De leur côté, même si les parents commanditaires souhaitaient fortement avoir des enfants, ils peuvent avoir besoin de temps pour s’adapter. Si la mère commanditaire rejette l’enfant ou a du mal à créer un lien avec lui à la suite de conflits émotionnels, l’enfant peut subir un préjudice qui dépasse celui de l’adoption. Dans ce cas, l’enfant est confronté à une forme de « rejet » par la mère porteuse – qui est sa gestatrice et parfois aussi sa mère génétique – suivi du rejet de la mère commanditaire. Seow Hon Tan estime que « la lutte pour la légalisation de la maternité de substitution existe pour servir les désirs des parents commanditaires, et non pour protéger l’intérêt supérieur des enfants ».

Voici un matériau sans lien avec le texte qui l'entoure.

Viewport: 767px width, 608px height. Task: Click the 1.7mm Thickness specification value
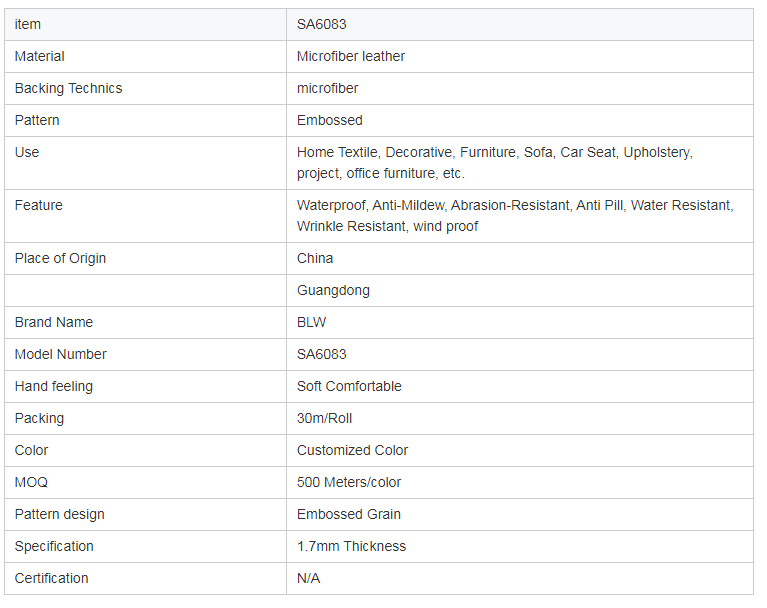pyautogui.click(x=351, y=546)
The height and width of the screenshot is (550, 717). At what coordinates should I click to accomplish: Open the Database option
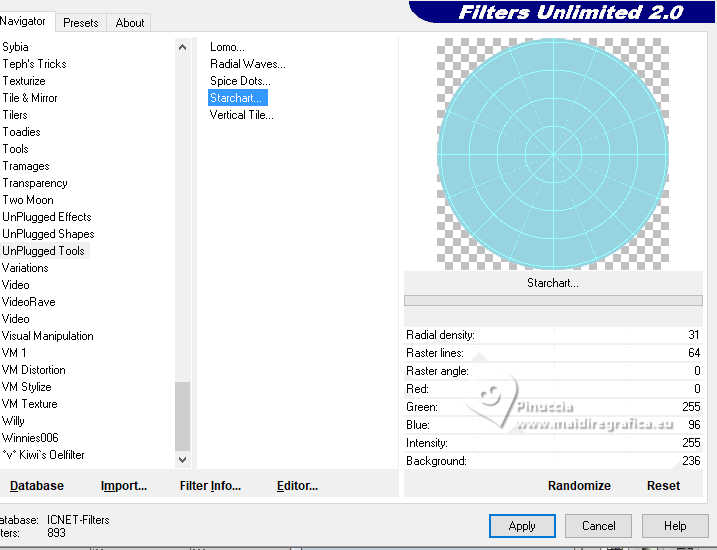click(x=37, y=486)
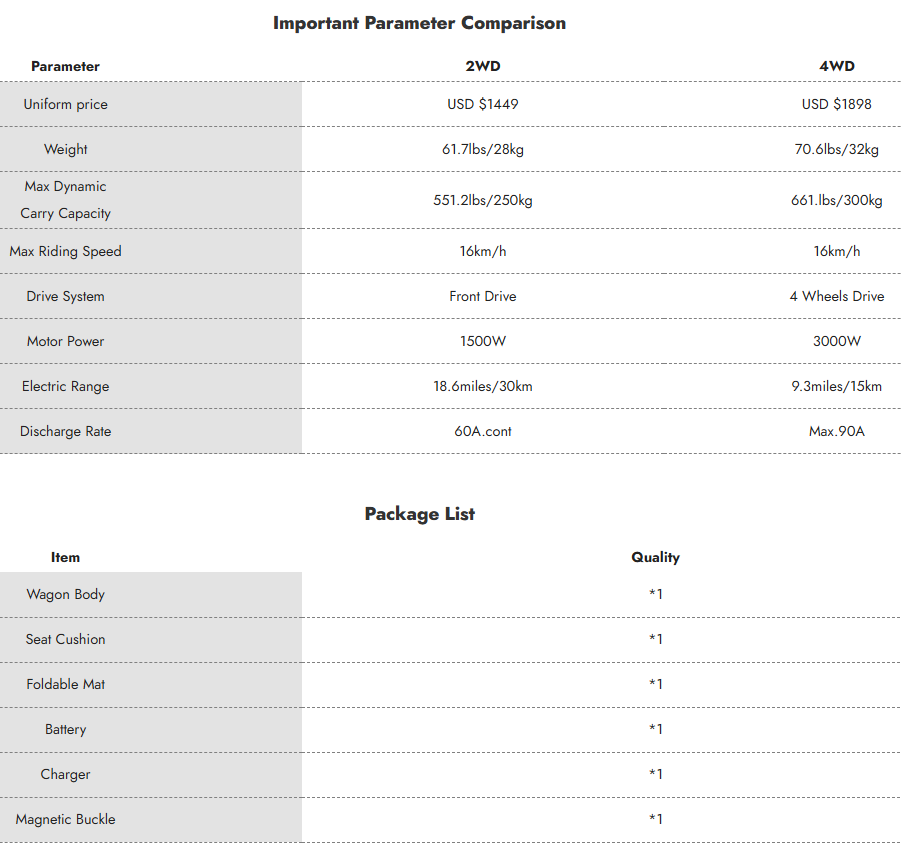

L’éthique de la maternité de substitution
Du côté des enfants, le fait que leur gestatrice, et peut-être leur mère génétique, les ont conçues juste pour les abandonner – souvent contre rémunération – peut être pesant.
« Il serait naïf de penser que de nouvelles lois pourraient obliger les parents mandataires à autoriser les contacts futurs entre les enfants et les mères porteuses ou exiger que les mères porteuses acceptent de tels contacts », explique la juriste. De nombreux accords de maternité de substitution sont transfrontaliers. En outre, les mères porteuses ne souhaitent pas nécessairement qu’on leur rappelle les enfants qu’elles ont abandonnés, et les parents mandataires peuvent craindre une ingérence dans leur rôle parental.
[1] Ses recherches portent sur la maternité de substitution, l’euthanasie, l’avortement, la théorie du droit naturel et l’éducation juridique.